17 avril 2018

Vice-présidente déléguée des Républicains, Virginie Calmels a été particulièrement « déçue » par la nature de l'interview du président de la République, dimanche soir. « C'était un peu brouillon. Nous n'avons pas eu de visions très précises, très claires. Le "en même temps" d'Emmanuel Macron s'essouffle », juge la première adjointe au maire de Bordeaux au micro, mardi matin, d'Europe 1.

Pointant « un flou artistique » du chef de l'Etat « sur des questions majeures pour les Français comme le respect de la laïcité, la lutte contre l'immigration, sa position contre le terrorisme alors que l'on attendait des réponses et une vision claires », Virginie Calmels y a perçu un exercice de communication « un show, alors que les Français l'attendaient sur le fond ».

Interrogée sur les frappes françaises en Syrie, la Vice-présidente déléguée des Républicains est dubitative sur le fait qu'Emmanuel Macron aurait convaincu Donald Trump de rester en Syrie. « Washington a démenti cette information », souligne Virginie Calmels qui s'interroge sur la véritable stratégie poursuivie par Emmanuel Macron. « Ce ne sont pas des frappes pour des frappes. Quelle est la stratégie maintenant pour combattre Daech ? Quelle est la stratégie vis-à-vis de la Russie », interroge la conseillère régionale "les Républicains" de Nouvelle Aquitaine pour qui « il est essentiel que ces frappes ne soient pas vaines et que l'on ne se trompe pas d'ennemi. Notre ennemi c'est Daech», insiste Virginie Calmels qui garde en tête les évènements de 2003 en Irak. »

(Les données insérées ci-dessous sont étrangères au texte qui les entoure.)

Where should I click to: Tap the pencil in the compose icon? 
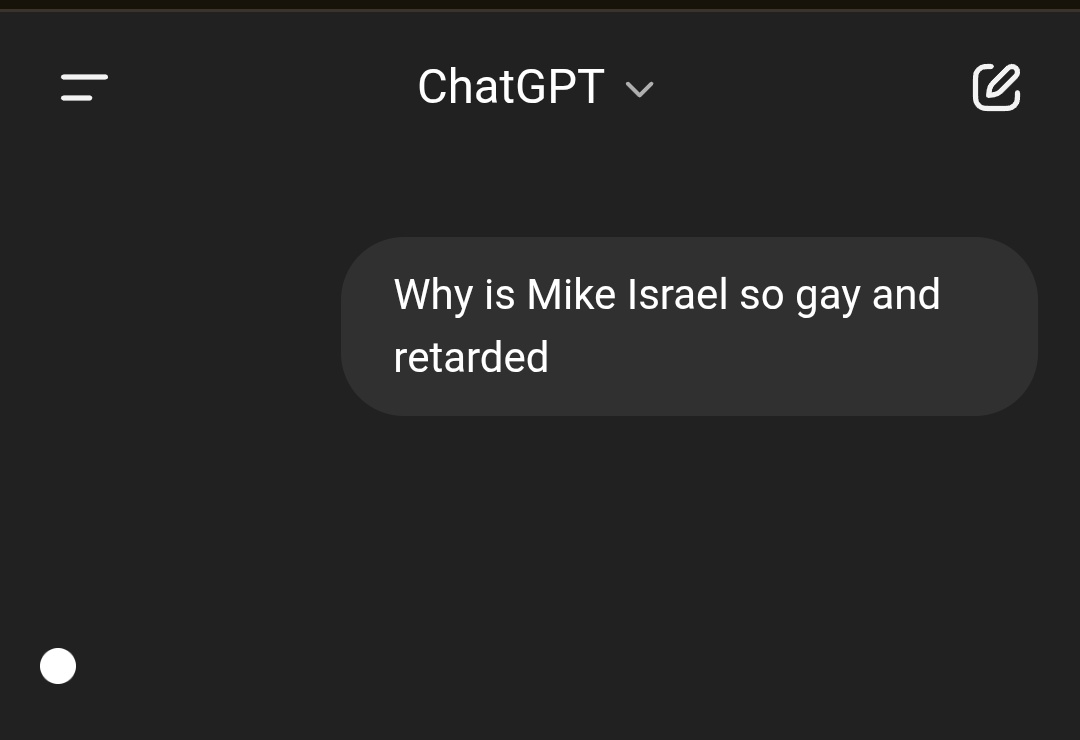click(x=1004, y=82)
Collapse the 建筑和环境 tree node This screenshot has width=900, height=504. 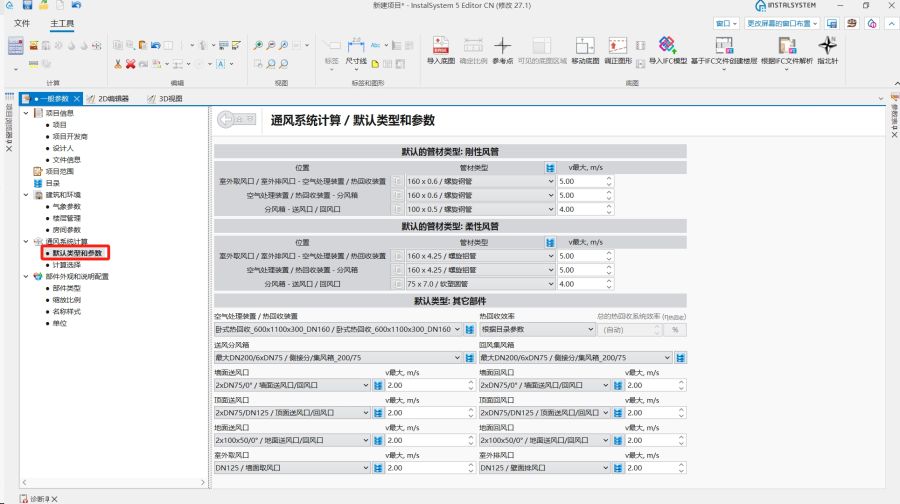click(27, 195)
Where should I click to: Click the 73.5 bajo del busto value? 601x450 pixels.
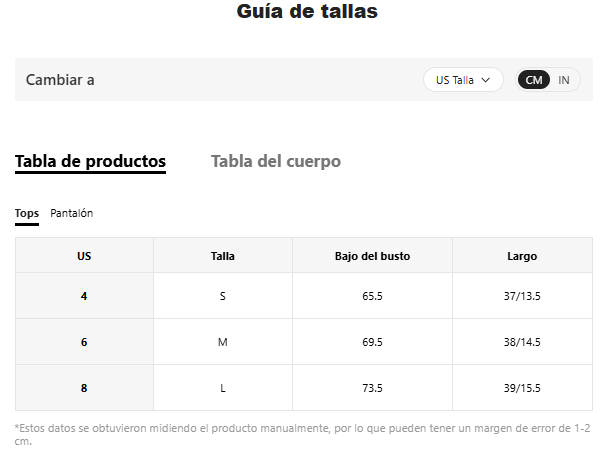(x=372, y=388)
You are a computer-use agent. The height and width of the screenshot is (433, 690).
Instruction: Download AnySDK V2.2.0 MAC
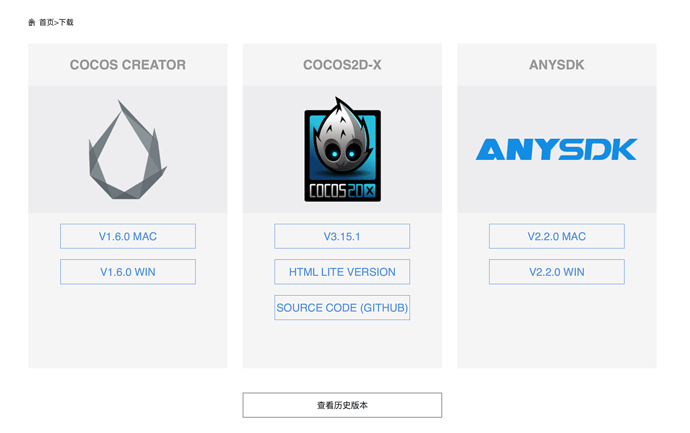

Interrogée sur le CETA (traité international de libre-échange entre l'Union européenne et le Canada), Virginie Calmes plaide le pragmatisme et trouve « essentiel de protéger et de défendre nos acteurs économiques européens. A l'origine de l'Europe il y avait cette volonté de préférence communautaire et de donner à nos entreprises un marché plus grand », rappelle la Vice-présidente déléguée des Républicains qui plaide pour des accords de « réciprocité » et une position équilibrée des intérêts économiques des Européens. « Dans cet esprit-là nous sommes favorables au CETA mais beaucoup moins au Mercosur (communauté économique de pays de l'Amérique du Sud n.d.l.r) », précise Virginie Calmels.

Evoquant la vie de notre mouvement, Virginie Calmels a fait un focus sur le projet politique des Républicains. « Nous souhaitons offrir aux Français des propositions très concrètes. Nous ne sommes pas dans l'opposition stérile, à l'image de notre position favorable à la réforme de la SNCF. On s'inscrit dans une vision pour la France avec la volonté de répondre aux préoccupations majeures des Français. » Au contraire d'Emmanuel Macron qui « après 4 heures d'interviews passe à côté des problèmes des Français que sont le chômage, l'immigration, le pouvoir d'achat », relève Virginie Calmels.

Critiquant un Emmanuel Macron « étatiste », la Vice-présidente déléguée des Républicains préfère croire et s'appuyer sur la décentralisation. « Je crois qu'il faut redonner davantage de libertés aux acteurs économiques. Cela passe aussi par une baisse de la dépense publique. C'est cela qui permettra de baisser les charges, les impôts qui pèsent sur les Français et principalement sur les classes moyennes et les retraités », plaide Virginie Calmels inquiète de la « négligence » du Gouvernement envers les Français habitant dans les territoires ruraux.

L'occasion de rappeler le reniement de la parole d'Emmanuel Macron sur les classes en zones rurales. « Il a dit qu'il ne fermerait aucune classe dans la ruralité. Nous en sommes à plus de mille fermetures pour la prochaine rentrée », cingle la Vice-présidente déléguée des Républicains.